# Joys of remodeling...



## tjbnwi (Feb 24, 2009)

1" off in 6', 1-3/8" over the height of the wall. 

Had to move the strike side of the wall also to eliminate the cross leg created by fixing the corner.

Tom


----------



## VinylHanger (Jul 14, 2011)

Remodeling rocks. 

Sent from my SM-G930V using Tapatalk


----------



## hdavis (Feb 14, 2012)

That's a good case for some precision sledge work...


----------



## tjbnwi (Feb 24, 2009)

hdavis said:


> That's a good case for some precision sledge work...


Tried that, ended up cutting nails from the plates and blocking. 

Worse part, had to purchase another recip saw, the one I had is 1000 miles from the job. 

Tom


----------



## hdavis (Feb 14, 2012)

tjbnwi said:


> Tried that, ended up cutting nails from the plates and blocking.
> 
> Worse part, had to purchase another recip saw, the one I had is 1000 miles from the job.
> 
> Tom


I have a recip saw collection as well. If I have to pass a store to go get mine, I'll just buy another. The weirdest one is something like a Master Mechanic corded, because that's the only one the hardware store had. That was probably for modifying framing for a door or window...


----------



## avenge (Sep 25, 2008)

Just worked on a high end house less than 1 year old and not one wall I had to deal with was plumb. It seems to be the norm, clients think they have a really nice home until I show up and start my rant.


----------



## Seven-Delta-FortyOne (Mar 5, 2011)

I love remodel, but it is certainly not for everyone. 

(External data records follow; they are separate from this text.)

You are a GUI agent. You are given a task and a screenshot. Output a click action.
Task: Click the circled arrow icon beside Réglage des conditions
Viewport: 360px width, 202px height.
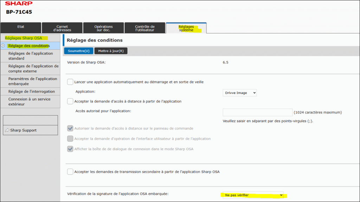[x=3, y=45]
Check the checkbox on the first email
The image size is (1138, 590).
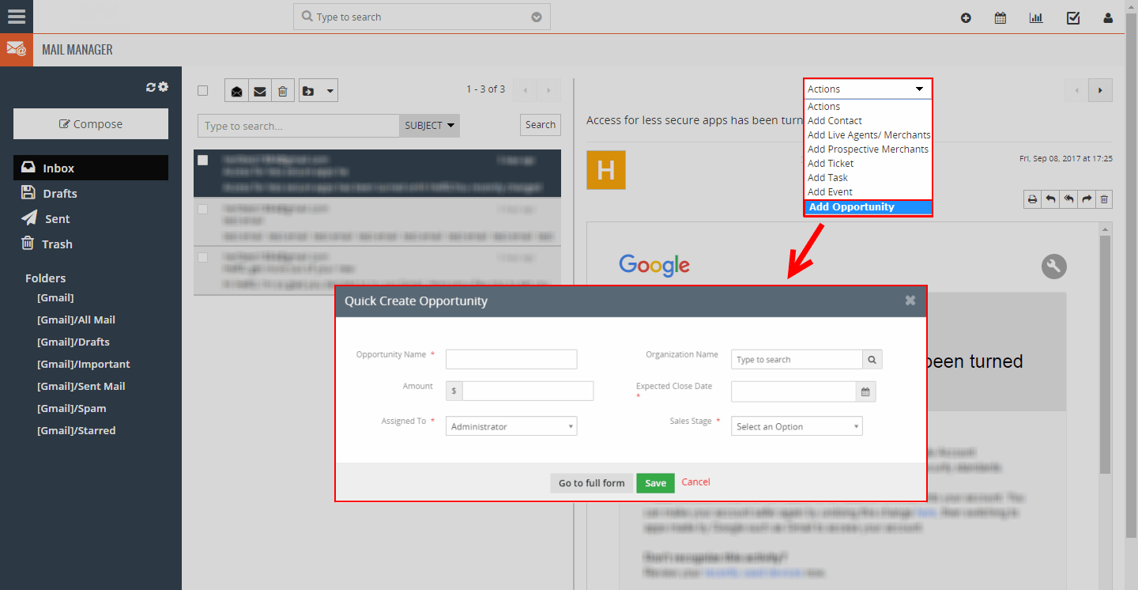click(202, 159)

Sometimes, I just wish for a nice, clean, square new buildout. :laughing: I'll settle for an addition, though.



Delta


----------



## Jaws (Dec 20, 2010)

As far as hands on work I prefer new construction... but dont mind remodel work. Margin wise big remodels and/or additions are my best money makers, so my favorite projects :whistling:laughing:

New builds are easier to manage and control, a little less margin though.


----------



## hdavis (Feb 14, 2012)

avenge said:


> Just worked on a high end house less than 1 year old and not one wall I had to deal with was plumb. It seems to be the norm, clients think they have a really nice home until I show up and start my rant.


Who was the builder?


----------



## avenge (Sep 25, 2008)

hdavis said:


> Who was the builder?


Don't have a clue, didn't ask and doesn't matter. House across the street has same issues and they are still building in the subdivision.


----------



## hdavis (Feb 14, 2012)

avenge said:


> Don't have a clue, didn't ask and doesn't matter. House across the street has same issues and they are still building in the subdivision.


At least you know probably every house there is going to be the same.:blink:


----------



## tjbnwi (Feb 24, 2009)

The reason I put this in the tiling section, not the remodeling section of the forum.

Tom


----------



## Leo G (May 12, 2005)

avenge said:


> Just worked on a high end house less than 1 year old and not one wall I had to deal with was plumb. It seems to be the norm, clients think they have a really nice home until I show up and start my rant.


Had to put a kitchen into a house that was just built. 10' wall out of plumb 1", leaning back so all of the shims had to go at the top of the uppers. Made for fun ladder work.


----------



## Inner10 (Mar 12, 2009)

tjbnwi said:


> The reason I put this in the tiling section, not the remodeling section of the forum.
> 
> Tom


What an abortion.


----------



## tjbnwi (Feb 24, 2009)

Inner10 said:


> What an abortion.


but it lived....

Tom


----------



## tjbnwi (Feb 24, 2009)

Glass went in today. 

Done...

https://www.flickr.com/photos/[email protected]/albums/72157683183381750

Tom


----------



## 91782 (Sep 6, 2012)

Damn !!!


----------



## Leo G (May 12, 2005)

I didn't see no glass.


----------



## Tom M (Jan 3, 2007)

Came out great Tom. They must be happy.
Looks north of 30 k


----------



## MarkJames (Nov 25, 2012)

Leo G said:


> I didn't see no glass.


Must be _really_ see through glass.

Is the tile from HD? I did one of those...randomizing the repetitive pattern drove me nuts.


----------